La Bibliothèque Nationale de París. La British Library de Londres.

¿Y librería?

No sé, muchas. Cualquiera de las que salpican la famosa Charing Cross de Londres, que podría pasarme la vida subiendo y bajando.

¿Qué biblioteca le gustaría visitar?

La Nacional de Buenos Aires, supongo, por eso de que Borges fue director. Y la de Spinoza en La Haya, que no es exactamente la suya pero contiene copias de todos los volúmenes que llegó a poseer.

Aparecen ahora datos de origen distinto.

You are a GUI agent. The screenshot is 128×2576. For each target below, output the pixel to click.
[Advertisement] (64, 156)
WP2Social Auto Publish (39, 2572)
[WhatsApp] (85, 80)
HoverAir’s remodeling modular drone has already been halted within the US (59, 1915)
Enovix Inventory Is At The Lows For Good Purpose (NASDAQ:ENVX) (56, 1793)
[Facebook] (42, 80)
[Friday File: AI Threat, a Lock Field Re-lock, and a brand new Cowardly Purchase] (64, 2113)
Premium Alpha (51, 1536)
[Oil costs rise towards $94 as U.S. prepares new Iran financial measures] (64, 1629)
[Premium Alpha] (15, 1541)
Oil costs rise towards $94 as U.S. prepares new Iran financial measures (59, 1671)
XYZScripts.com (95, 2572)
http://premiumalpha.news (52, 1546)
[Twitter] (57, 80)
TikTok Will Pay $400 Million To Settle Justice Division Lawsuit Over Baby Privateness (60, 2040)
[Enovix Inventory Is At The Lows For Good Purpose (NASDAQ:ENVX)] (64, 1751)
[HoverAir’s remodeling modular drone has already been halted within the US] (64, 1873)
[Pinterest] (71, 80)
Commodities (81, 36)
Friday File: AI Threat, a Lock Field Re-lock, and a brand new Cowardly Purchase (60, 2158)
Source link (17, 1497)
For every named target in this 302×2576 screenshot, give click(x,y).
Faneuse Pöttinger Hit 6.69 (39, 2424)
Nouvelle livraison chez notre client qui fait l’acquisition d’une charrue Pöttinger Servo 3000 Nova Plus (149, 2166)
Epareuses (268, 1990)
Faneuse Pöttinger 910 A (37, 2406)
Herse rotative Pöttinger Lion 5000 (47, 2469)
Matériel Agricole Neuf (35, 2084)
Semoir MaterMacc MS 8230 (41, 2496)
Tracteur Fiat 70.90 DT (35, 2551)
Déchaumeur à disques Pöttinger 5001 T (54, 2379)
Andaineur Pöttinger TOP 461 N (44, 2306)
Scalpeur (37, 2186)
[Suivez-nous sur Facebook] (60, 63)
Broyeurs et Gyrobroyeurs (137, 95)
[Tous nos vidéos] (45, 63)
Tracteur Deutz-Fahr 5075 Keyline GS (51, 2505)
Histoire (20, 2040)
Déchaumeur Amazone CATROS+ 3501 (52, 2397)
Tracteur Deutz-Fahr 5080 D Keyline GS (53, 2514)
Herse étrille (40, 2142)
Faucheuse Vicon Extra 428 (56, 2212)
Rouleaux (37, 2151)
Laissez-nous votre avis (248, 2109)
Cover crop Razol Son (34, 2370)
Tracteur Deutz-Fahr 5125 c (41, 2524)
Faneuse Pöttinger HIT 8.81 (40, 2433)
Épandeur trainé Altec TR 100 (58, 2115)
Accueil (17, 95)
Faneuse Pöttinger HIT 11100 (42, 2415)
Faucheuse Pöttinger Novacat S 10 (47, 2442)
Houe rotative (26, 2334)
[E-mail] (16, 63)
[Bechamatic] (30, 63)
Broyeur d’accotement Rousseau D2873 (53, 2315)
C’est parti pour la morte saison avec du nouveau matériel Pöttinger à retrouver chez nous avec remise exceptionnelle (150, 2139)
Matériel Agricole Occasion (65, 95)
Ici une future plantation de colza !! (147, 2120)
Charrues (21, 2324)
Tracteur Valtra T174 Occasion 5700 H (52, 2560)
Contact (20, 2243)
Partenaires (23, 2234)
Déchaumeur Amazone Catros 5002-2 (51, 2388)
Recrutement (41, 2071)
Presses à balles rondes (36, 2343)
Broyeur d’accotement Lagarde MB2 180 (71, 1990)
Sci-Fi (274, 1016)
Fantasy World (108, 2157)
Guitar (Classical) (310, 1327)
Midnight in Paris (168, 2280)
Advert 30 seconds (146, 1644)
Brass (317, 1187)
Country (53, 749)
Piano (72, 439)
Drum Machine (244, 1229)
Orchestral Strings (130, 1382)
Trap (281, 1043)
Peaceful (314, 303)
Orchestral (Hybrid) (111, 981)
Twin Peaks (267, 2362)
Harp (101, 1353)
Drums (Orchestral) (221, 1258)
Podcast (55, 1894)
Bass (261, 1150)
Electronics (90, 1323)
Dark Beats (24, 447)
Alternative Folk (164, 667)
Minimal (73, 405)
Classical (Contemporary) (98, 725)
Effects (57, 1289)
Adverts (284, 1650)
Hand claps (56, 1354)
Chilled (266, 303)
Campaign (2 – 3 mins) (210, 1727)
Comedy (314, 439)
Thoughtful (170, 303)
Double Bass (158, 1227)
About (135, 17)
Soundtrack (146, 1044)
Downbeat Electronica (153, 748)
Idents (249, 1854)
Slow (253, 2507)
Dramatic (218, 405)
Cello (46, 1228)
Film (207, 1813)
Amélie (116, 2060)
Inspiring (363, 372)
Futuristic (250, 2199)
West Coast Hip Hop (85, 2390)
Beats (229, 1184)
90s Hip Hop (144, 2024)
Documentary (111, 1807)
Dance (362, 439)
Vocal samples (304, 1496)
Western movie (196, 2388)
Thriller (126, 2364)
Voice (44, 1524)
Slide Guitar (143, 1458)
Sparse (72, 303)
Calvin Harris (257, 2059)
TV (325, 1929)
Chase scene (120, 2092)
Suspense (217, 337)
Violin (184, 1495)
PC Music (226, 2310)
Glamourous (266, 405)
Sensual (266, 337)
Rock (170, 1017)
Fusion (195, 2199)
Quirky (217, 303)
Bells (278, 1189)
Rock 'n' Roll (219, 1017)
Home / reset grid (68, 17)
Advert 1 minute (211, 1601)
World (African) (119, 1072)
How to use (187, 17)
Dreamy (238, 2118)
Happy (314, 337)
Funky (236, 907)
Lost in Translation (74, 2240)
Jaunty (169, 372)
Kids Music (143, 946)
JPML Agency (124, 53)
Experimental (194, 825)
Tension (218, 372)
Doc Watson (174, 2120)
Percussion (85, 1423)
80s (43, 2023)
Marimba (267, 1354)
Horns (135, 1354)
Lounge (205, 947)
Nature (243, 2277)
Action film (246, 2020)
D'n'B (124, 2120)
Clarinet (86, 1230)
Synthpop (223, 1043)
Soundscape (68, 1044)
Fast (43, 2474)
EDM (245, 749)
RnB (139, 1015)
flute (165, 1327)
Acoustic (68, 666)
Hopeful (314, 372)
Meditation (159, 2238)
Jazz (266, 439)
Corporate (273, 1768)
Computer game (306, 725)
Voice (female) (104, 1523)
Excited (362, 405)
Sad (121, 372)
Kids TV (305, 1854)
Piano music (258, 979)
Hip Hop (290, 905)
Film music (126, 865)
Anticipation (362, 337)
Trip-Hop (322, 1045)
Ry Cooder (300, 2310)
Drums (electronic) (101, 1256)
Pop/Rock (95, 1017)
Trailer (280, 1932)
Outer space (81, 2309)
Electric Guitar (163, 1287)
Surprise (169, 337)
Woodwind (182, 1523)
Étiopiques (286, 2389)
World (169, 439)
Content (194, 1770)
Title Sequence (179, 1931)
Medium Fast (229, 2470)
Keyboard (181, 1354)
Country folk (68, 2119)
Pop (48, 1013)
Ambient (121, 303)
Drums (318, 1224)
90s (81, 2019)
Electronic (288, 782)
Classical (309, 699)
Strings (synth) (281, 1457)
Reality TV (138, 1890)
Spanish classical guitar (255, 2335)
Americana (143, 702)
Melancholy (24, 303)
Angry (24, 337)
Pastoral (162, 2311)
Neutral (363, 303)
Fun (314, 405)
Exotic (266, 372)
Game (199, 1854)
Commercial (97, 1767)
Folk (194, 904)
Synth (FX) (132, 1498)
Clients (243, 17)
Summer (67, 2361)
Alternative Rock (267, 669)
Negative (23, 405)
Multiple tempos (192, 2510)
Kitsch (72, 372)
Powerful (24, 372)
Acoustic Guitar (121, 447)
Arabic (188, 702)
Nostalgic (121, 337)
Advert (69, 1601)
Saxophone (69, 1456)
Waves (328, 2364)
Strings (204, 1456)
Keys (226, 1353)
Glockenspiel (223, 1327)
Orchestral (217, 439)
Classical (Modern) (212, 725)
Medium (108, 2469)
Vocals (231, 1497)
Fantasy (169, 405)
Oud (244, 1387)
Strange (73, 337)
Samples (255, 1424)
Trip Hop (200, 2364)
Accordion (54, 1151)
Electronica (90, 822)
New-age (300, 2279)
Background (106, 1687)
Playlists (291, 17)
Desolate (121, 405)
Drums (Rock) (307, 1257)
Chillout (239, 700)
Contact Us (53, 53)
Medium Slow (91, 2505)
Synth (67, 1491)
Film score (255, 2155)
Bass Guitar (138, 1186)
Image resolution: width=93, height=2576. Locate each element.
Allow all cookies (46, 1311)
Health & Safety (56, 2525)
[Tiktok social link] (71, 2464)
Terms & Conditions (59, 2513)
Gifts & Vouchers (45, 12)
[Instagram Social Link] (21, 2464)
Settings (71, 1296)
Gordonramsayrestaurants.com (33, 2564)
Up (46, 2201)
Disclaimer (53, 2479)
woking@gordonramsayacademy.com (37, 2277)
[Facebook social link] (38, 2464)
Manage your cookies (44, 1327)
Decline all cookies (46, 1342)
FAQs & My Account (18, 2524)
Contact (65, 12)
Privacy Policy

Luis Manuel Ruiz (Sevilla, 1973) alterna la docencia con la colaboración en diversos medios de comunicación. Ha publicado las novelas El criterio de las moscas (Alfaguara, 1998), Sólo una cosa no hay (Alfaguara, 2000), Obertura francesa (Alfaguara, 2002), La habitación de cristal (Alfaguara, 2004), El ojo del halcón (Alfaguara, 2007), Tormenta sobre Alejandría (Alfaguara, 2009) y El hombre sin rostro (Salto de página, 2014), así como el libro de cuentos Sesión continua (Algaida, 2010). Ha ganado, entre otros, el I Premio de Novela Corta de la Universidad de Sevilla, el Premio Internacional de Novela de la Feria del Libro de Frankfurt 2001 y el VII Premio Iberoamericano de Relatos Cortes de Cádiz. Sus obras han sido traducidas a cinco idiomas. Blog.